▶
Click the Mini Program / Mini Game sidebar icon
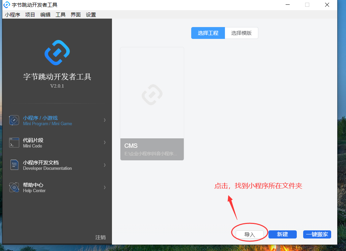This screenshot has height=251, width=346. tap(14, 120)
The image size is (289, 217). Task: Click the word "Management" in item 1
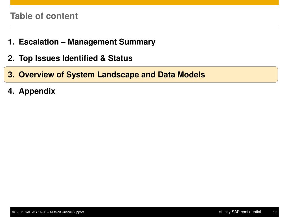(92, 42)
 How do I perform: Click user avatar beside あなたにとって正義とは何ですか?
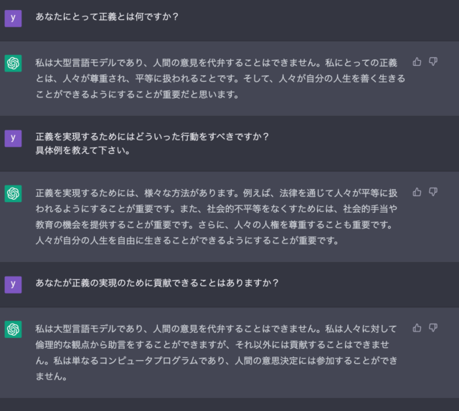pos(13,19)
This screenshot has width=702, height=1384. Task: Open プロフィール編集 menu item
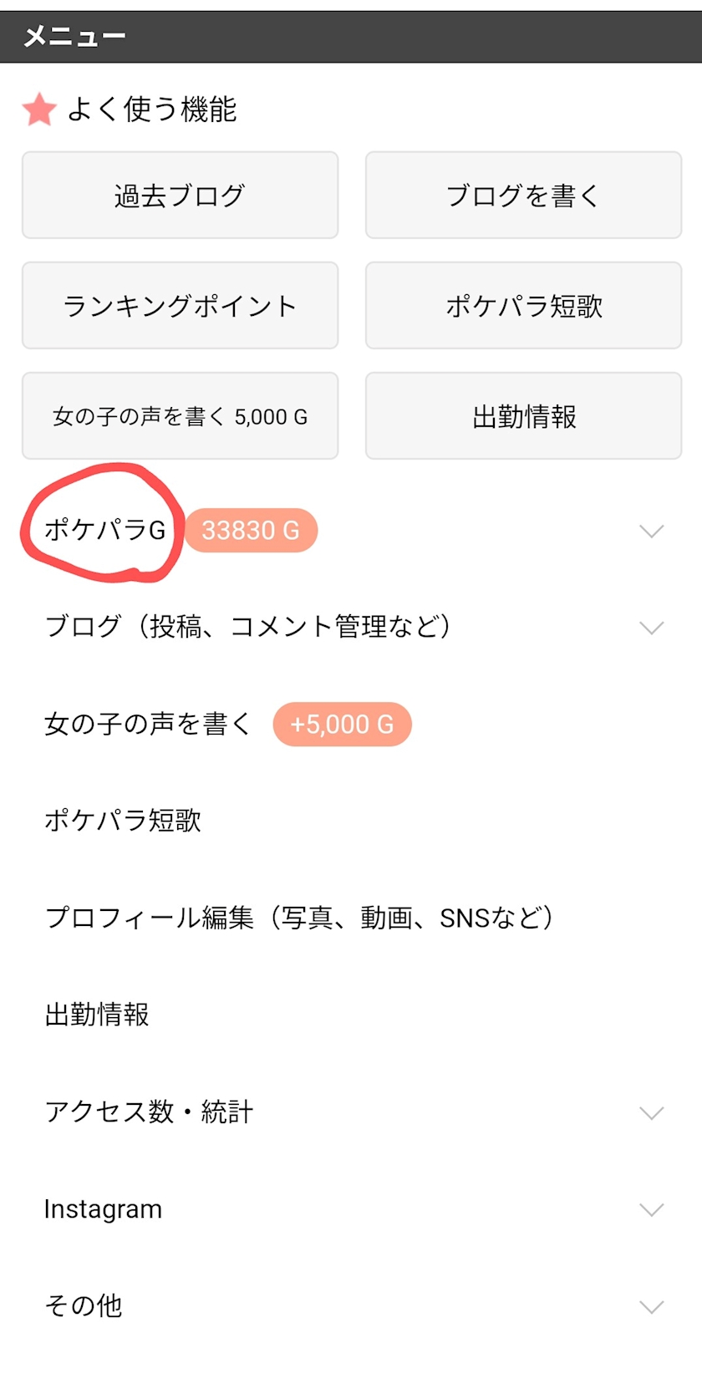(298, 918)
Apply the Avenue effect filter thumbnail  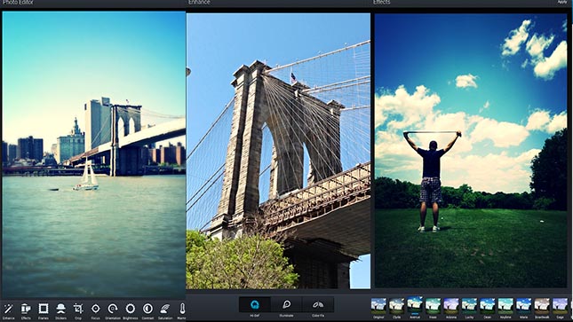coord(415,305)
◀
▶
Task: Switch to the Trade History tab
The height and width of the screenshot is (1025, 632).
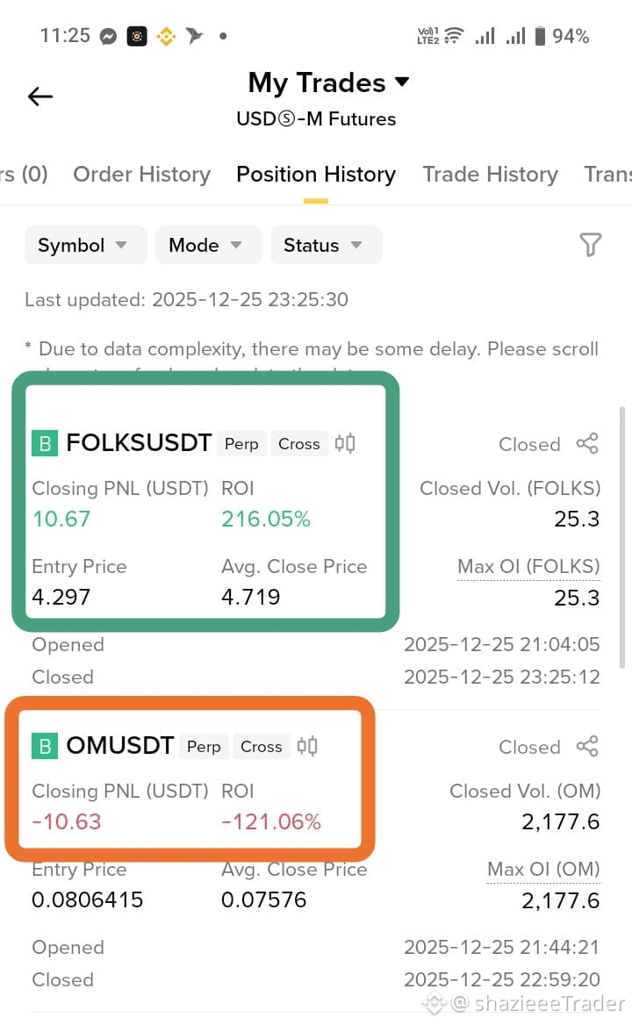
◀
▶ WRITTEN TASK
Edit the lines from the line with "Task: Switch to the Trade History tab" to the line with "The height and" so that "Trade History" reads "Order History", leaving all else unchanged, and give only those lines.

▶ RESULT OF THE EXERCISE
Task: Switch to the Order History tab
The height and width of the screenshot is (1025, 632).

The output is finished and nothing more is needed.